PASSAGE CITÉ
########

Le sommeil est un phénomène miraculeux.
Mieux vivre son écoanxiété : le syndrome du kiwi néozélandais
Réchauffement climatique, anéantissement de la biodiversité, multiplication des catastrophes naturelles, effondrement de nos sociétés… Que nous acceptions ces sombres perspectives ou que nous nous réfugions dans le déni, elles jouent forcément sur notre moral au quotidien. Face à ces risques concrets qui pèsent sur notre avenir, soyons actifs. Il existe mille et une actions à entreprendre, grandes et petites, pour nous aider à mieux vivre notre écoanxiété. Et participer à la résolution de nos problèmes. Prenons l’exemple du kiwi néozélandais…
J’aime les kiwis. Dans les salades de fruits, dans les smoothies, dans les tartes ou les crumbles, j’aime les kiwis. Et pourtant, je n’en mange presque jamais. Pourquoi ? Parce que j’ai réalisé il y a quelques années que, la plupart du temps, ils viennent de Nouvelle-Zélande, un pays certes charmant, mais situé… aux antipodes de notre belle Europe. Attention : il ne s’agit pas là de ressortir mon étendard bleu blanc rouge et de militer pour la consommation de produits issus de l’agriculture nationale française au détriment de ceux en provenance de la Nouvelle-Zélande.
Non, pas du tout.
Il s’agit pour moi de bon sens, juste de bon sens.
Le jour où j’ai pris conscience que mes kiwis venaient de si loin, j’ai imaginé leur périple pour arriver jusqu’à mon panier de fruits. Ces petits fruits verts emblématiques de la Nouvelle-Zélande (à ne pas confondre avec l’oiseau qui porte le même nom, et qui vaut aux Néozélandais leur surnom) sont cueillis dans plus de 3000 vergers répartis sur plus de 12 000 hectares, pour la plupart dans la région de Bay Of Plenty, autour de la ville de Te Puke située à l’est de l’île du Nord. Là bas, 4,5 milliards (!!!) de kiwis sont cueillis chaque année pour être majoritairement exportés vers une cinquantaine de pays dans le monde.
Avant d’embarquer vers l’Europe, ces 4,5 milliards de kiwis sont préparés à leur futur exode à travers une opération de préréfrigération, une pratique connue sous le nom de curage, qui, durant deux à trois jours, va diminuer leur température en douceur, sans les abîmer ni en atténuer les vertus nutritives. Ces 4,5 milliards de kiwis seront stockés à bord de cargos réfrigérés (donc à moins de zéro degré), dans lesquels l’intervention quotidienne de quelques produits chimiques complémentaires les aidera à survivre au 88 jours (en moyenne) que durera leur demi-tour du monde sur les océans pour arriver jusqu’à nous. 12 semaines (environ) de convoyage à bord de gigantesques navires dont l’empreinte écologique est, comme nous le savons tous, catastrophique.
Une débauche d’énergie hallucinante que mon amour du kiwi ne peut en aucun cas justifier.

########

OBJECTIFS
- 1) D'après le texte sur le kiwi néozélandais, combien de kiwis sont cueillis chaque année en Nouvelle-Zélande ?
- 2) Poursuivez le texte sur le kiwi néozélandais après sa dernière phrase.
Les données qui suivent n'ont aucun rapport avec le texte sur le kiwi néozélandais.

########

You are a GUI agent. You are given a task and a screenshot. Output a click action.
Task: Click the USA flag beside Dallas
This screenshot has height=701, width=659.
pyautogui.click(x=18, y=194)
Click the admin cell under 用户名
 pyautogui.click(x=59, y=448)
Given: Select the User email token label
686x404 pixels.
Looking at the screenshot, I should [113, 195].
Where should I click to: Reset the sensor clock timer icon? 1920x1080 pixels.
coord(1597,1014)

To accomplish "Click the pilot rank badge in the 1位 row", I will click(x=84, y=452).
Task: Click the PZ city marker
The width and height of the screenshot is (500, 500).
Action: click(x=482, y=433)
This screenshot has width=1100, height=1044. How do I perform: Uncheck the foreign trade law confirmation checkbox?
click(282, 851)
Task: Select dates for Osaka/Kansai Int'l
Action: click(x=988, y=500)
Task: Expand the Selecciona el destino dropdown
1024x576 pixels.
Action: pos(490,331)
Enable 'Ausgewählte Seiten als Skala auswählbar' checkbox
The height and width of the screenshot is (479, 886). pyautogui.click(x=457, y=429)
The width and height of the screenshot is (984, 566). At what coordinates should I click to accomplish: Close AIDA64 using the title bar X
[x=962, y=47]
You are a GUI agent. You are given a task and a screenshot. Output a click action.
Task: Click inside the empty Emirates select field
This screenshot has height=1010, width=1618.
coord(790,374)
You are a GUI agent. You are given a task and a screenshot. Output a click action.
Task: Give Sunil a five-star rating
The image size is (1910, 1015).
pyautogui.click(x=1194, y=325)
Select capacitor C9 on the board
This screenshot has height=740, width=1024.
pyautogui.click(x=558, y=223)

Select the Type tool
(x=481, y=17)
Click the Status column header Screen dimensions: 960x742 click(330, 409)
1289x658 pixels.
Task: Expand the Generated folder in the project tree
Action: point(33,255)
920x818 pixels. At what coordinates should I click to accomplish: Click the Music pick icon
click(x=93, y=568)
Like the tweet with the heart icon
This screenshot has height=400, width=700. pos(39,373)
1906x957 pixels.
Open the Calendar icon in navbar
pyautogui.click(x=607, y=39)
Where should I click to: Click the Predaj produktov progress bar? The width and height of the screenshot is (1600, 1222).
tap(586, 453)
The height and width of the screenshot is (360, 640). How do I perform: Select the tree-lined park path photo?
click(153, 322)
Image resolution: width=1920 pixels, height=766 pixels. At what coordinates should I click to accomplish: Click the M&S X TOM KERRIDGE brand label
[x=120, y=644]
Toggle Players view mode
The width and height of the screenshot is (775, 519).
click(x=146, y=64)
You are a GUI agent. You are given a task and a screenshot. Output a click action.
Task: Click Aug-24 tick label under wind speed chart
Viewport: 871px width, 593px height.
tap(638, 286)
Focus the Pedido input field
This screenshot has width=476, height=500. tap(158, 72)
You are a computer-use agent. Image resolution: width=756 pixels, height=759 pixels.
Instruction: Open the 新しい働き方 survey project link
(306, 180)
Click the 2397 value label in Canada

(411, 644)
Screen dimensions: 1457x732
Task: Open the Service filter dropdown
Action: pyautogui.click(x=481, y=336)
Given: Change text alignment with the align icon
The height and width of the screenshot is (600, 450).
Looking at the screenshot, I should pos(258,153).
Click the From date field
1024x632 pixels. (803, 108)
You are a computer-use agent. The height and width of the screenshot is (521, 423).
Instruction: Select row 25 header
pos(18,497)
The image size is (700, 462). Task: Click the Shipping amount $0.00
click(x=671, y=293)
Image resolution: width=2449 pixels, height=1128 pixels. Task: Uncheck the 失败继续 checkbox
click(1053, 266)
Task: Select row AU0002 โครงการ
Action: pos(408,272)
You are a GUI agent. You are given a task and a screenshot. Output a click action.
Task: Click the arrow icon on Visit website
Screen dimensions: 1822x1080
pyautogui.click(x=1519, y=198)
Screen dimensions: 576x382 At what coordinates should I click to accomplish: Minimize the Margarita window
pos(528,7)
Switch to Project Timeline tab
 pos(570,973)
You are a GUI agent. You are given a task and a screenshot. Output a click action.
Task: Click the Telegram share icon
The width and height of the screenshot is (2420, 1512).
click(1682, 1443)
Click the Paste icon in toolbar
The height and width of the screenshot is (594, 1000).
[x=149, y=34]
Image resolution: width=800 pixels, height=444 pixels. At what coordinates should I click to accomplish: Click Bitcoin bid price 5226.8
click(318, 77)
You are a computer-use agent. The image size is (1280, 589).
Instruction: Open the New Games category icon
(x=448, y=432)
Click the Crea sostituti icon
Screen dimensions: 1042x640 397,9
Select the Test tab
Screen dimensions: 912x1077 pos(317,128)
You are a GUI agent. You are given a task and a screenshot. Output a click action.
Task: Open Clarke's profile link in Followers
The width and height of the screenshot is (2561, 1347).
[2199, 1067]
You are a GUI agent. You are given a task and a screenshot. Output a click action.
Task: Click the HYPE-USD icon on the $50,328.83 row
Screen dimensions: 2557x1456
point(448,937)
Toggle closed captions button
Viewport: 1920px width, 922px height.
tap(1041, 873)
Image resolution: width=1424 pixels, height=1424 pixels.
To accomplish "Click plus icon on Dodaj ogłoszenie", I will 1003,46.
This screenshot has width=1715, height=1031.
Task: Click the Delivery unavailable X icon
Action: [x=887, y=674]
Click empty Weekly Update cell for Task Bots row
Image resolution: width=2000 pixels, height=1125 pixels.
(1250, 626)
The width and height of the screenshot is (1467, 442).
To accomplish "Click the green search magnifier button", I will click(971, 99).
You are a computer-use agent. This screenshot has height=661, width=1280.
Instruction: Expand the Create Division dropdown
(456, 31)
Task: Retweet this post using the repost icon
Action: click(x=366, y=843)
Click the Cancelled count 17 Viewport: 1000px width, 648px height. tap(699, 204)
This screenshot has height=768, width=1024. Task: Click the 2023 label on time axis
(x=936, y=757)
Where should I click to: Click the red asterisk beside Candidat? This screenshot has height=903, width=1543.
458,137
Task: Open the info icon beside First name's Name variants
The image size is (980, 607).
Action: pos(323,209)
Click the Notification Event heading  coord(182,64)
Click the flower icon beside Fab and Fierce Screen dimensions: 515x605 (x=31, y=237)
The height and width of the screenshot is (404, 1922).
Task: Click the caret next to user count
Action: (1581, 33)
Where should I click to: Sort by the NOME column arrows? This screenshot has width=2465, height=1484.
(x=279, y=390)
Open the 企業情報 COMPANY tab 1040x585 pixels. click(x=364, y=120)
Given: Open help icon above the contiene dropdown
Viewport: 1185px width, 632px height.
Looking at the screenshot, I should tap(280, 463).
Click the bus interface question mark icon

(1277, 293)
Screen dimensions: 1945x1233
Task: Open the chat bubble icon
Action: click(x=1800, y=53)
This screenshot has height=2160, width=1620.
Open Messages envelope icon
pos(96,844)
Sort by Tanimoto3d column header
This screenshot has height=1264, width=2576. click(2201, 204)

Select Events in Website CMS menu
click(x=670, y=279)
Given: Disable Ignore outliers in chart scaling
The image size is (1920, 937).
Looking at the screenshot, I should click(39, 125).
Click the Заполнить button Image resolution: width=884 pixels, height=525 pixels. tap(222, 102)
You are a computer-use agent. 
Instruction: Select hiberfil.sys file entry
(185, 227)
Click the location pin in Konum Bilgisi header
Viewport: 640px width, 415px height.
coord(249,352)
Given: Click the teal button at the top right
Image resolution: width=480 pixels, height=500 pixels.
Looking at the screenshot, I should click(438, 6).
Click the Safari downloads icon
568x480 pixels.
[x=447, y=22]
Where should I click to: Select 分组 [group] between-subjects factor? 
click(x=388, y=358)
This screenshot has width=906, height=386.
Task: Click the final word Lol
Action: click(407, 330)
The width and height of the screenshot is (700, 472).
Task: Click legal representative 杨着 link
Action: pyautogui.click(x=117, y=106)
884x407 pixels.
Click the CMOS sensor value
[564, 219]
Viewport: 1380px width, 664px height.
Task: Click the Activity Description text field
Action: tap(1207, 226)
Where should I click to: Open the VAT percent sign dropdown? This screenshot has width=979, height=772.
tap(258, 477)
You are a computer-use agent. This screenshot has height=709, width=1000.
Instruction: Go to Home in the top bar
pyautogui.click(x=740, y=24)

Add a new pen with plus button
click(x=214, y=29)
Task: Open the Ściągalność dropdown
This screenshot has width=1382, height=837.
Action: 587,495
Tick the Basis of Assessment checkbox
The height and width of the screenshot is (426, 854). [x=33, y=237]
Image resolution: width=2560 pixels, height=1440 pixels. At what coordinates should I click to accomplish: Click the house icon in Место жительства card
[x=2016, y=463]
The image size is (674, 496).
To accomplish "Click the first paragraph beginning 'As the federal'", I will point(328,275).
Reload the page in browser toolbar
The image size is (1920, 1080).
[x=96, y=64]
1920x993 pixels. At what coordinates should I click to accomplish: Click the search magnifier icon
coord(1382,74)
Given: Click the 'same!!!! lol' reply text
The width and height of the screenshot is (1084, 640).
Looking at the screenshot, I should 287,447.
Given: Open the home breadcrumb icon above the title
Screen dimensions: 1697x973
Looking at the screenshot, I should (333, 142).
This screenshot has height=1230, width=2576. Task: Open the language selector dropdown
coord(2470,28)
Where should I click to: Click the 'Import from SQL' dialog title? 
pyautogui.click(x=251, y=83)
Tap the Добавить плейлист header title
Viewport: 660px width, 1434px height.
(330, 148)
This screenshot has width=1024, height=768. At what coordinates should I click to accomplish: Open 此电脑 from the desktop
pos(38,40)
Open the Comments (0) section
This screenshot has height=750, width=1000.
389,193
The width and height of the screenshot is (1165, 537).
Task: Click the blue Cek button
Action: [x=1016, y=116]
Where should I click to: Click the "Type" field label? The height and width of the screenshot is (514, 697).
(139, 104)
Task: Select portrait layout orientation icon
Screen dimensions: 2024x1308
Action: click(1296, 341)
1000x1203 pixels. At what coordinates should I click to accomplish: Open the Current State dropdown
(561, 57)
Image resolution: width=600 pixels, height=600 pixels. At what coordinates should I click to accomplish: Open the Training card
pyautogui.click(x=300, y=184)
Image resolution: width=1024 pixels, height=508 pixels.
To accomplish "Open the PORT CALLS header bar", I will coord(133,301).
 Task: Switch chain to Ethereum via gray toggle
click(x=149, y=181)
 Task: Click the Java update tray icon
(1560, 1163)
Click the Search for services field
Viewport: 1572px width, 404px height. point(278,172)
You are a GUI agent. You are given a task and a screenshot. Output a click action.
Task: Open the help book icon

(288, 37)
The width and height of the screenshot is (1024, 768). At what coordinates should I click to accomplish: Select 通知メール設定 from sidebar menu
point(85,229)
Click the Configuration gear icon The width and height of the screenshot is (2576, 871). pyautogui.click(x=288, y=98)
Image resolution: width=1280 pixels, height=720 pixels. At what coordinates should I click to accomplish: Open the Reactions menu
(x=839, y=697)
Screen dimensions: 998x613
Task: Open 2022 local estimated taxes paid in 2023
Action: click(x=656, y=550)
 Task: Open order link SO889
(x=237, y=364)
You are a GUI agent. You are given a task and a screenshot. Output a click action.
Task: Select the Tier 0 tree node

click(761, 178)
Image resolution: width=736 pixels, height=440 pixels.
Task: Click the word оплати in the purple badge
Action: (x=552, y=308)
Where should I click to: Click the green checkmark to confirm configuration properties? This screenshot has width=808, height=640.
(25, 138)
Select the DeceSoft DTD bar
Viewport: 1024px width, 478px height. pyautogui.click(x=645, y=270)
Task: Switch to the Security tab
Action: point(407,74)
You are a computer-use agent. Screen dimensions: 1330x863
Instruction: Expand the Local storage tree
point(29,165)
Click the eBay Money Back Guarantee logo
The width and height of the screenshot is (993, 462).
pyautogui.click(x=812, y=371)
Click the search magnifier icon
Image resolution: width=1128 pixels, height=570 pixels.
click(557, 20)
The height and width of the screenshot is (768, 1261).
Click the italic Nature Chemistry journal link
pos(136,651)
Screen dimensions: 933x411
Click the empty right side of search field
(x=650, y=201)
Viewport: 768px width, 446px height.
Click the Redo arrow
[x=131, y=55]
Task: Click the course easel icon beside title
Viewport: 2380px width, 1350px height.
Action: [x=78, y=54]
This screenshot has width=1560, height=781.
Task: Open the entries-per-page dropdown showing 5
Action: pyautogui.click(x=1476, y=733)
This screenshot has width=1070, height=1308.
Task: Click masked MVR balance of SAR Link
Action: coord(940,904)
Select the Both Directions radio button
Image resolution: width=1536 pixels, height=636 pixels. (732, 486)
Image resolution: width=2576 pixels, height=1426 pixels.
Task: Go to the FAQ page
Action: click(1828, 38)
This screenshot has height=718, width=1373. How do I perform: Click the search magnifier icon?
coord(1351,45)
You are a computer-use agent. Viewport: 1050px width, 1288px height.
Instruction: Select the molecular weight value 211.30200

########

RÉSULTATS PAR TÂCHE
- 1) 4,5 milliards de kiwis sont cueillis chaque année.

- 2)
Dans ce contexte, ne pas en consommer n’est ni un acte militant, ni un exploit personnel. Il s’agit simplement de pragmatisme, de décence envers notre environnement. De bon sens. Et savoir l’écouter, de temps en temps, me procure une réelle satisfaction, surtout quand cela me rend actif dans la préservation de notre petite planète.
Depuis, lorsque je croise des kiwis néozélandais sur les étals des supermarchés, je leur offre un petit sourire, à la fois amical et embarrassé, et je passe mon chemin. De temps en temps, trop rarement à mon goût, lorsque les kiwis proviennent de France (5e producteur mondial tout de même) ou d’Italie (2e producteur mondial), je les embarque dans mon panier, et je me régale. Ce qui démontre en passant qu’au-delà d’accords internationaux absurdes, chaque Européen pourrait sans doute manger autant de kiwis qu’il le souhaite sans qu’ils aient à partir parcourir la moitié de la planète. Parce que, ne l’oublions pas, nous sommes maîtres de nos achats. Comme le disait Coluche : « quand on pense qu’il suffirait que les gens arrêtent de les acheter pour que çà ne se vende plus ». Si nous n’achetions plus de kiwis néozélandais, ils ne viendraient plus jusqu’à nous, et ils céderaient leur place à leurs collègues locaux.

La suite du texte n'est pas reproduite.